- **WHAT IS NEEDED**
The response should consist only of the lines from the one with "Image resolution: width=927" to the end of the data below, copied exactly and without pictures.

- **RECORDED DATA**
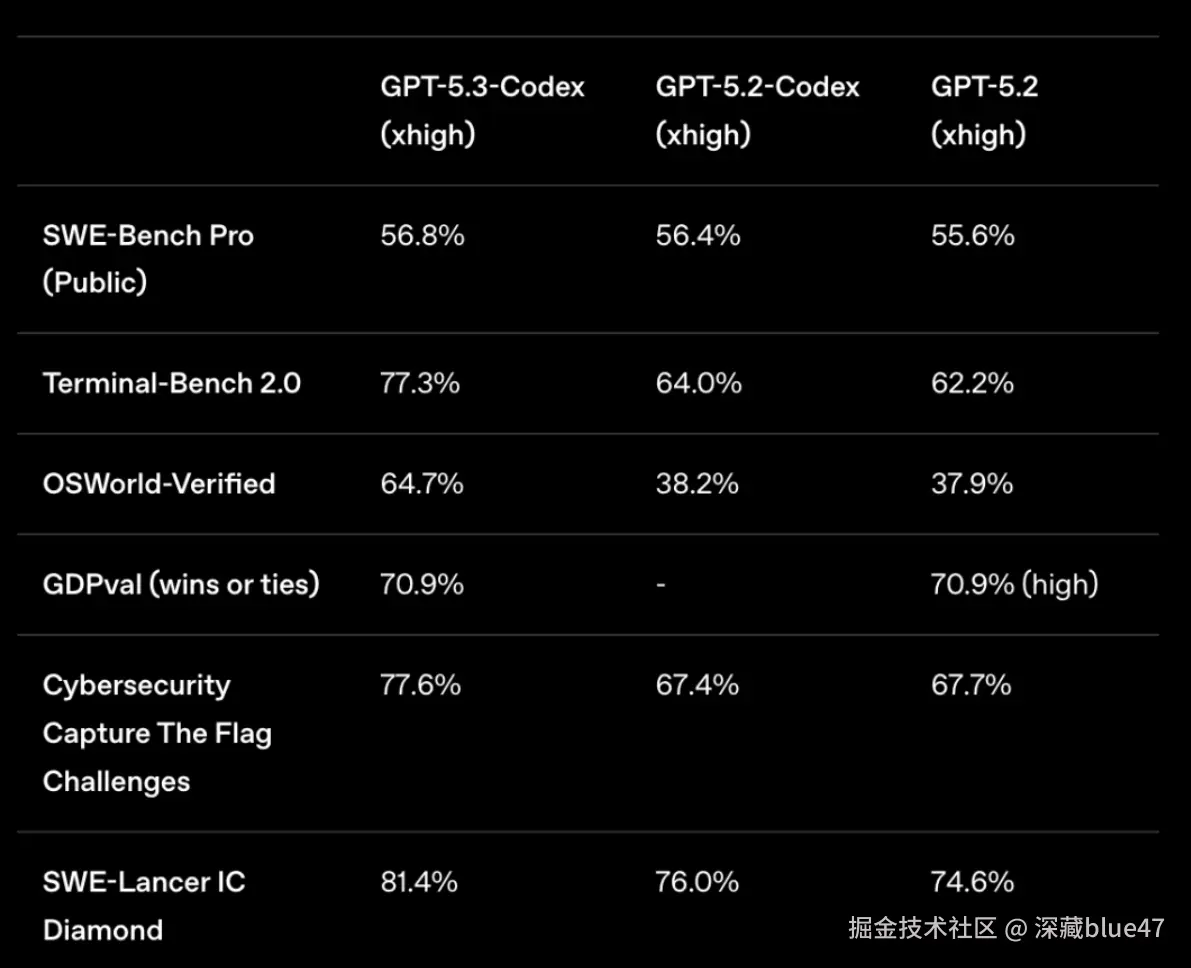Click the SWE-Lancer IC Diamond row label
The height and width of the screenshot is (968, 1191).
pyautogui.click(x=144, y=905)
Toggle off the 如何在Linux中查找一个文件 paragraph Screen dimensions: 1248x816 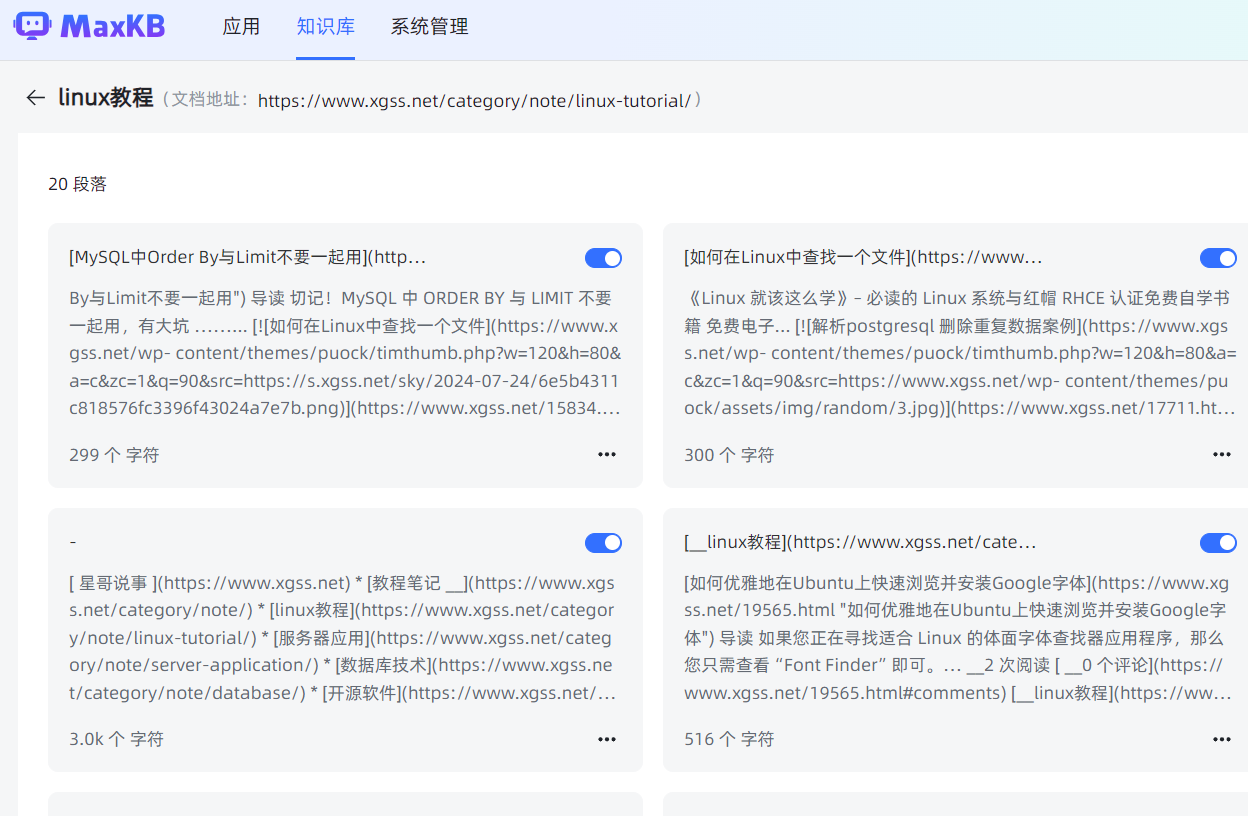[x=1218, y=258]
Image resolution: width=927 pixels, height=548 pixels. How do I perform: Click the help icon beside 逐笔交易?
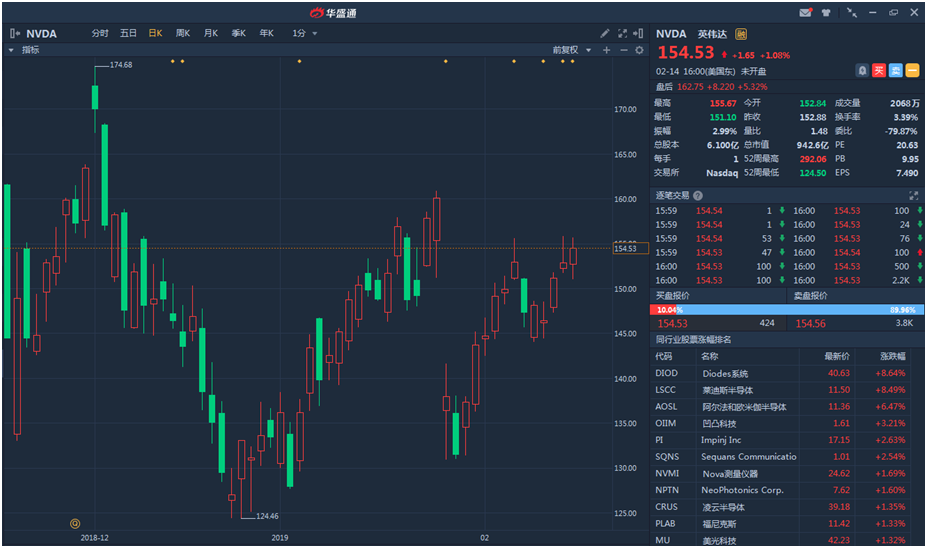pyautogui.click(x=697, y=196)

- **RESULT FOR THIS EXERCISE**
Image resolution: width=927 pixels, height=548 pixels. How do I perform: Click the help icon beside 逐笔交易?
pyautogui.click(x=697, y=196)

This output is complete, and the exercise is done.